Early disposable bioreactors designs did not have good control capability, and growth was generally equivalent to shake flasks.
Simple cultivation of cells and product for small-scale operations were possible, but a reusable stirred-tank system was required
for real process optimization studies, where data could be logged and process parameters could be controlled and modelled.

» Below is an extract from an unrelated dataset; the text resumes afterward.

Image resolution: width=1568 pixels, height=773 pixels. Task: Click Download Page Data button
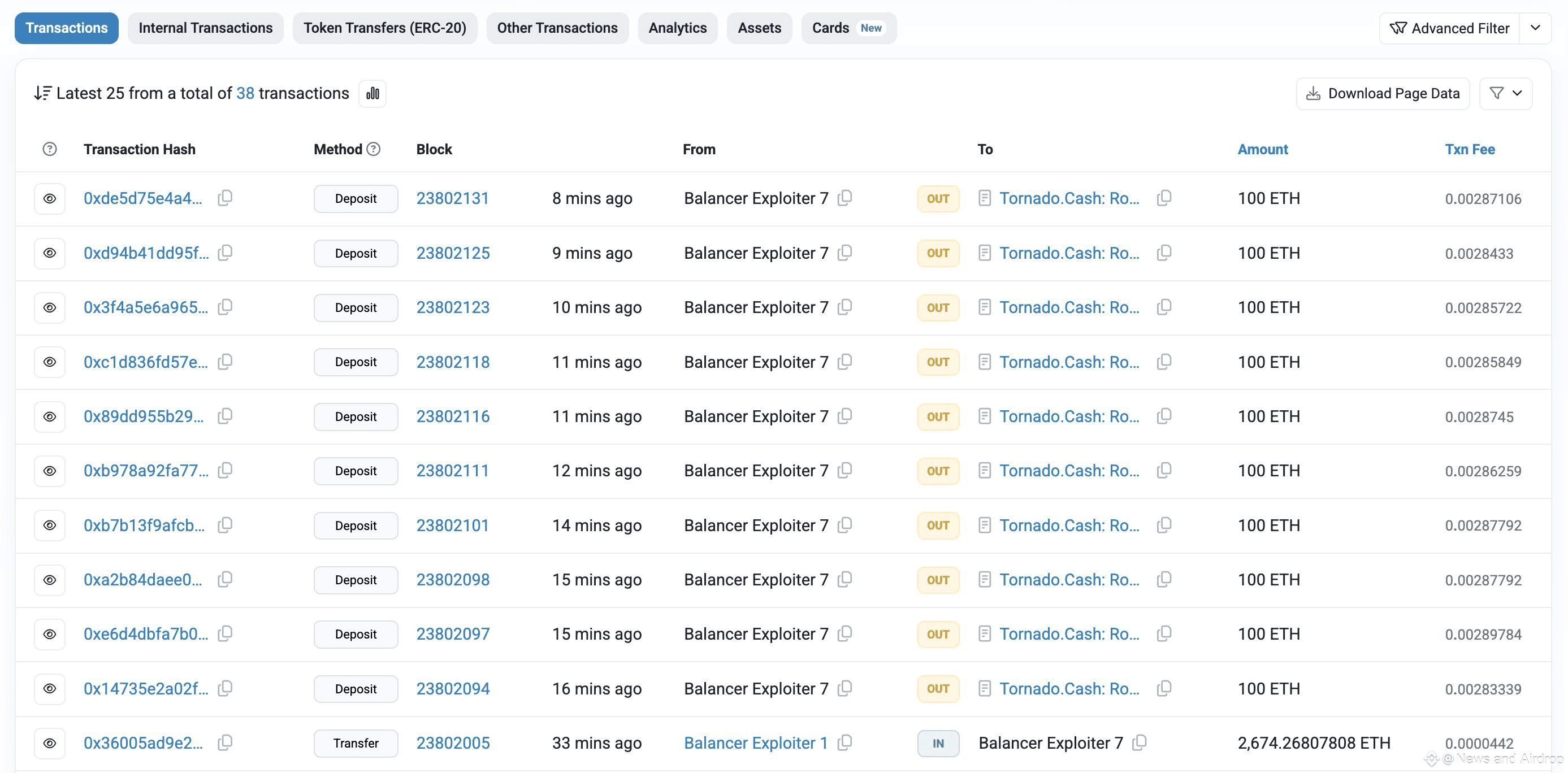tap(1383, 93)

This was mainly because of the lack of good pH and dissolved oxygen (DO) control or at least a level of control similar to
traditional stirred systems. Another limitation of rocking disposable bioreactors have been the limited aeration and agitation
rates that could be achieved in systems that mix the culture by rocking back and forth and provide gassing by surface aeration
alone. Such systems were mainly suited to cell cultures that exhibit low biomass concentrations and oxygen uptake rates. Also,
mammalian cells are more fragile, which prevents the use of vigorous aeration and agitation strategies, making a rocking platform
an ideal cultivation vessel. However, many modern cell culture processes require more strenuous aeration and agitation, and
cells are becoming more robust. Therefore, the ability to have a good gas mixing strategy with feedback control is important.

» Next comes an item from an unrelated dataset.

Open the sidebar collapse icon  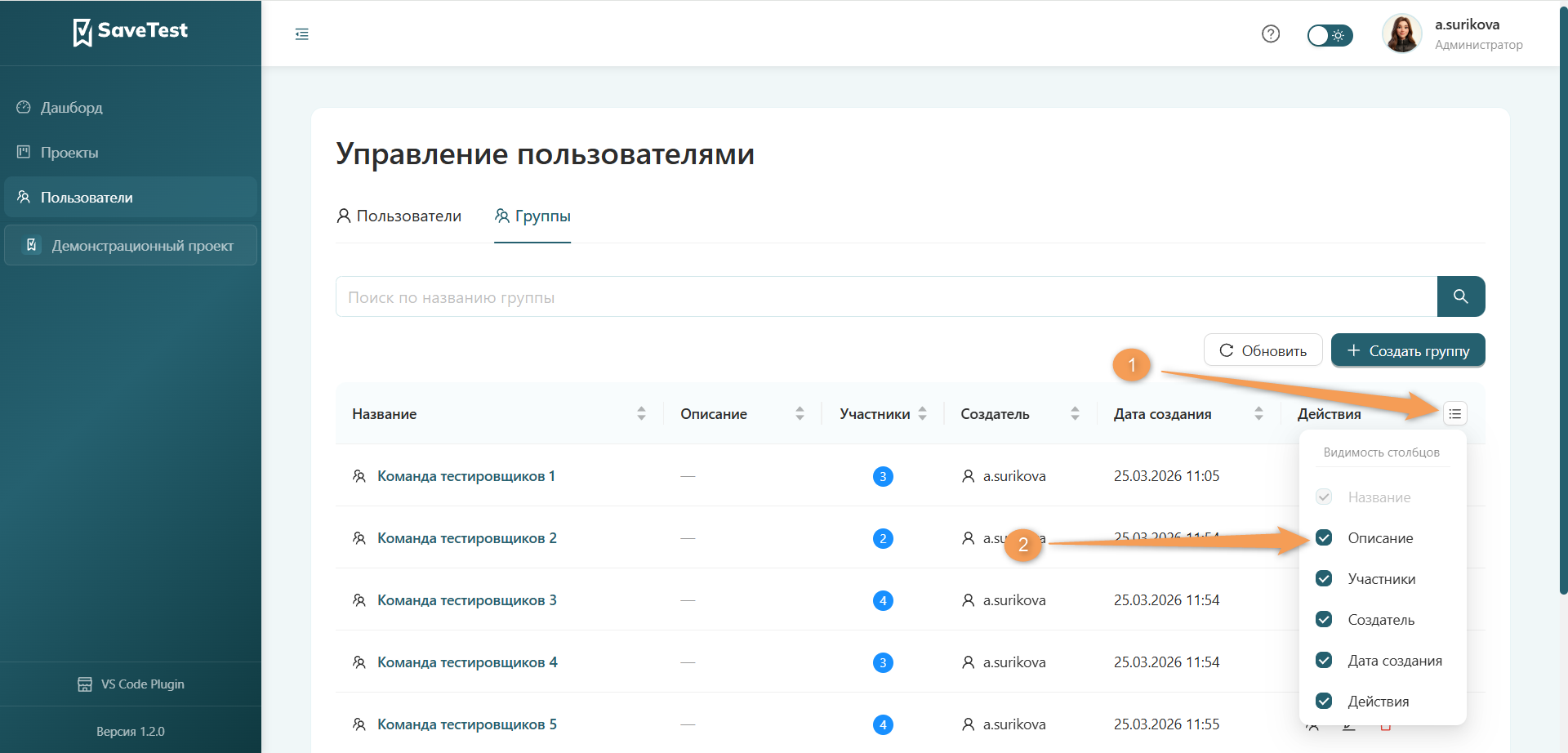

Microbial processes have a high demand for oxygen and are processed to high biomass concentrations. Most disposable systems
cannot offer high processing rates. However, disposable rocking devices can be just as effective at the seed stage when good
gas mixing and controls are available.
Sartorius Stedim North America
Recently, disposable stirred-tank bioreactor designs have been introduced that mimic traditional stirred-tank bioreactors
(STR) and therefore gain more market acceptance. Most of these designs use reusable sensor technology with standard feedback
control loops. The insertion of reusable sensors into a disposable system involves time-consuming tasks such as cleaning,
sterilizing, and calibrating the sensors before aseptic insertion into the bioreactor. Disposable sensors are relatively new
to the market and the market acceptance of such systems is slow because it requires detailed evaluation and validation. The
operation of disposable sensors is different because no cleaning, sterilizing, or calibration is required at start-up. The
sensors consist of membrane patches with an immobilized fluorescent dye that is able to detect the respective analyte (H+
or O2). The sensor patches are already part of the bag assembly. They come gamma irradiated and there is no break in the bag seal.
An optical fiber transmits light of a specific wavelength to the sensor and returns the luminescence response from the sensor
back to the measuring amplifier. This fiber optic works through the bag film, thereby maintaining sterility at all times.

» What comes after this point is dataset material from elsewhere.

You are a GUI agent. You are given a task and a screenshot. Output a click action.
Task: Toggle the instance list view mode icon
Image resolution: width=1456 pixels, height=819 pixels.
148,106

Standard feedback control loops are possible and recalibration functions to correct drift over time.
The use of superior gas mixing systems with disposable sensors, and tighter process control, can be used to cultivate both
modern cell culture and seed stage microbial cells successfully. Process monitoring and control of cell cultivation processes
are required for culture reproducibility, modeling scale-up parameters, increasing achievable cell densities, extending batch
age, and increasing productivity and yield. This article shows that using disposable sensor technology, comparable cell densities,
viabilities, and titers were achieved in several cell lines, and in some cases, were even higher than in stirred tanks.